■ EXERCISE TASKS ■
1. In the abstract on predicting ICU deaths, shorten the paragraph that begins "An intensive care unit mortality prediction model" into a list that keeps its main facts.
2. Answer these questions from the abstract on predicting ICU deaths:
(a) How many weak learners made up the Bayesian ensemble?
(b) How deep was each decision tree?
(c) What score 2 did the re-developed model get on set c?
3. Reproduce the part of the abstract on predicting ICU deaths between "Patient specific predictions" and "AA., Clifford GD.", inclusive.
EXCERPTED PASSAGE Block Start
Patient specific predictions in the intensive care unit using a Bayesian ensemble
Johnson AEW., Dunkley N., Mayaud L., Tsanas A., Kramer AA., Clifford GD.
An intensive care unit mortality prediction model for the PhysioNet/Computing in Cardiology Challenge 2012 using a novel Bayesian ensemble learning algorithm is described. Methods: Data pre-processing was automatically performed based upon domain knowledge to remove artefacts and erroneous recordings, e.g. physiologically invalid entries and unit conversion errors. A range of diverse features was extracted from the original time series signals including standard statistical descriptors such as the minimum, maximum, median, first, last, and the number of values. A new Bayesian ensemble scheme comprising 500 weak learners was then developed to classify the data samples. Each weak learner was a decision tree of depth two, which randomly assigned an intercept and gradient to a randomly selected single feature. The parameters of the ensemble learner were determined using a custom Markov chain Monte Carlo sampler. Results: The model was trained using 4000 observations from the training set, and was evaluated by the organisers of the competition on two new datasets with 4000 observations each (set b and set c). The outcomes of the datasets were unavailable to the competitors. The competition was judged on two events by two scores. Score 1 was the minimum of the positive predictive value and sensitivity for binary model predictions, and the model achieved 0.5310 and 0.5353 on the unseen datasets. Score 2, a range-normalized Hosmer-Lemeshow C statistic, evaluated to 26.44 and 29.86. The model was re-developed using the updated data sets from phase 2 after the competition, and achieved a score 1 of 0.5374 and a score 2 of 18.20 on set c. Conclusion: The proposed prediction model performs favourably on both the provided and hidden data sets (set A and set B), and has the potential to be used effectively for patient-specific predictions. © 2012 CCAL.
EXCERPTED PASSAGE Block End
DATA TO EXAMINE Block Start
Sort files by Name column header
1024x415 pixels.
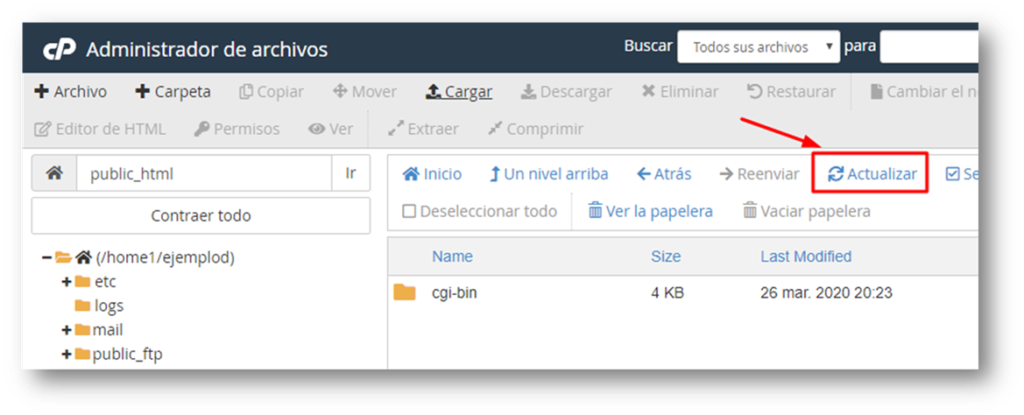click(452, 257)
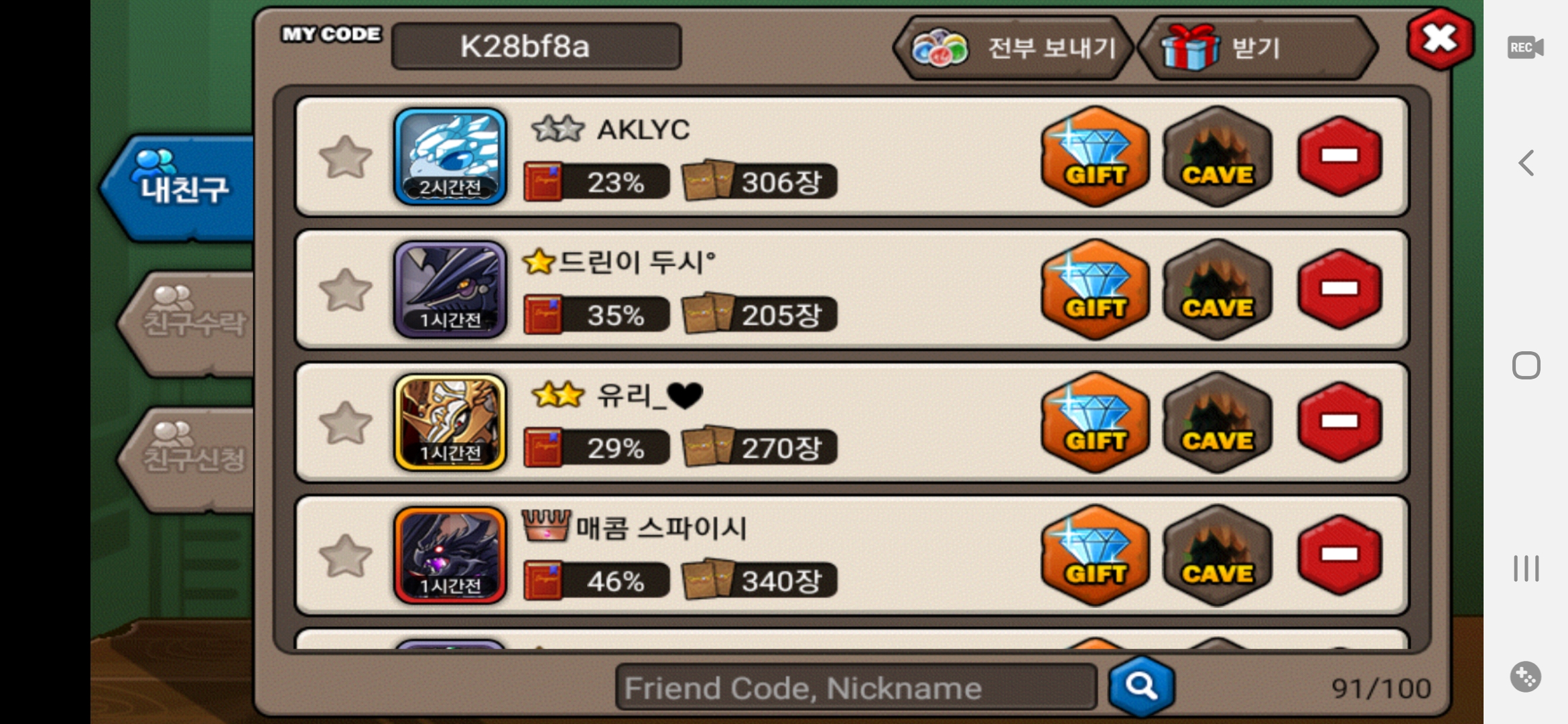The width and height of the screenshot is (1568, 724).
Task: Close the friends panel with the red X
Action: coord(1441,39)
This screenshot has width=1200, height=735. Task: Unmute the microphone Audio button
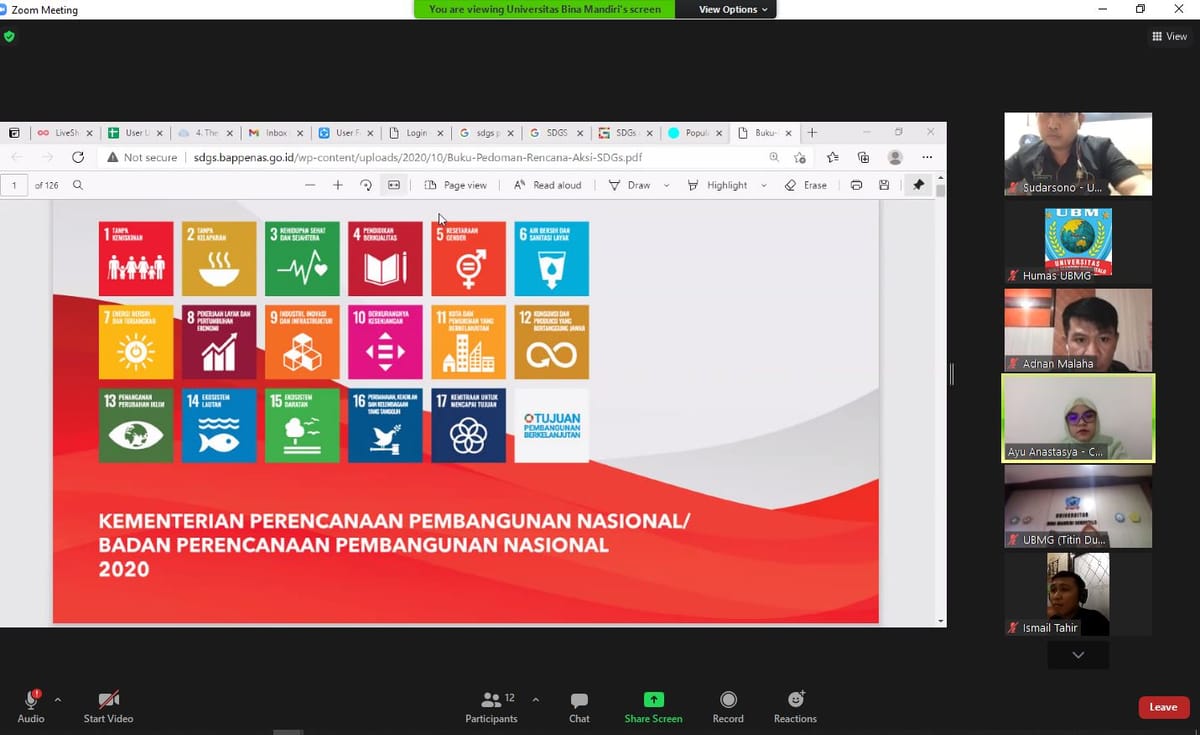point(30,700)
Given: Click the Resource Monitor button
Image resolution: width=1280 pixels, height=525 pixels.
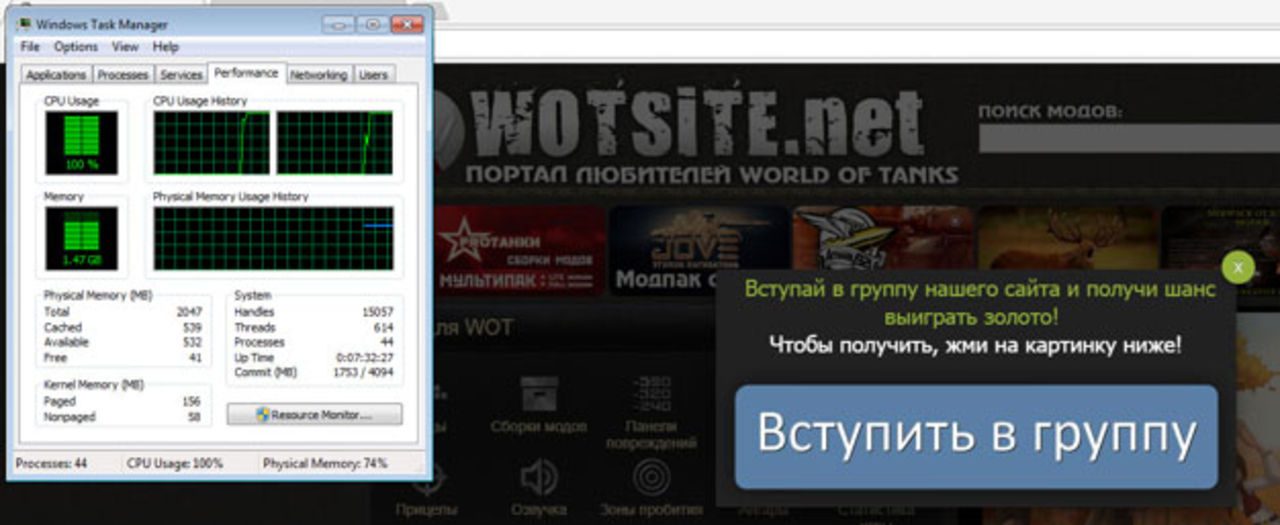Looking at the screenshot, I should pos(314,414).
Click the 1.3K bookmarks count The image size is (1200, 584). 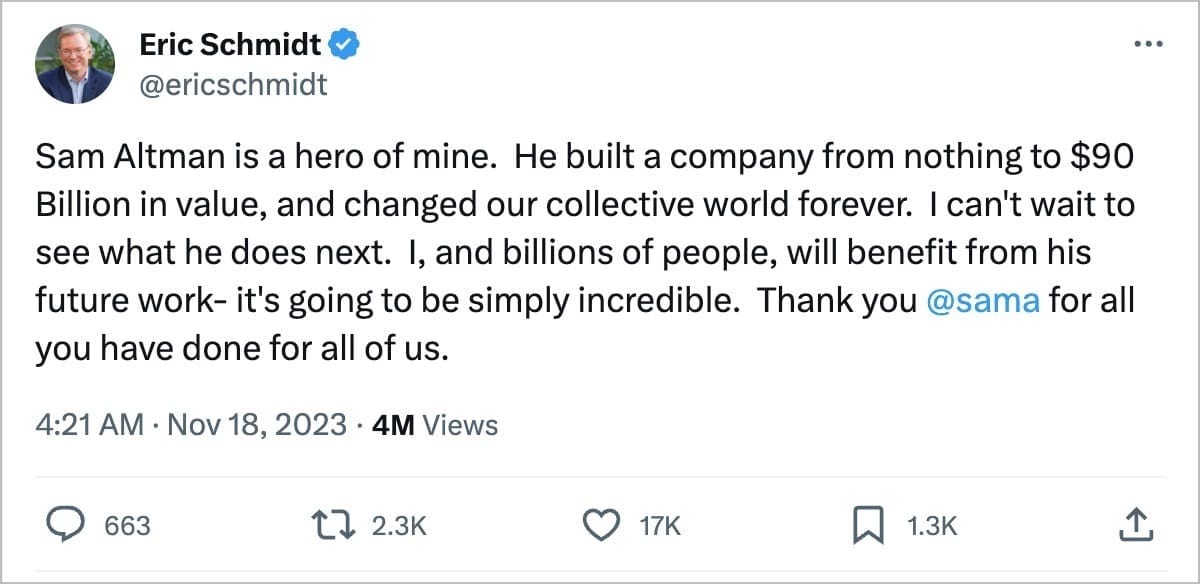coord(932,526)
DATA TO EXAMINE Block End
■ REPLIES ■
1.
- Purpose: an ICU mortality prediction model for the PhysioNet/Computing in Cardiology Challenge 2012, built on a new Bayesian ensemble learning algorithm.
- Data cleaning: done automatically using domain knowledge to remove artefacts and bad recordings, such as physiologically invalid entries and unit conversion errors.
- Features: taken from the original time series, including the minimum, maximum, median, first, last, and number of values.
- Model: 500 weak learners, each a depth-two decision tree that randomly assigned an intercept and gradient to one randomly chosen feature. Parameters were set with a custom Markov chain Monte Carlo sampler.
- Training and testing: trained on 4000 observations. The organisers tested it on two new datasets of 4000 observations each (set b and set c), whose outcomes competitors could not see.
- Results: score 1 (the minimum of positive predictive value and sensitivity) was 0.5310 and 0.5353. Score 2 (a range-normalized Hosmer-Lemeshow C statistic) was 26.44 and 29.86.
- After the competition: retrained on the updated phase 2 data, it scored 0.5374 (score 1) and 18.20 (score 2) on set c.
- Conclusion: the model performs well and could be used for patient-specific predictions.

2.
(a) 500
(b) Depth two
(c) 18.20

3.
Patient specific predictions in the intensive care unit using a Bayesian ensemble
Johnson AEW., Dunkley N., Mayaud L., Tsanas A., Kramer AA., Clifford GD.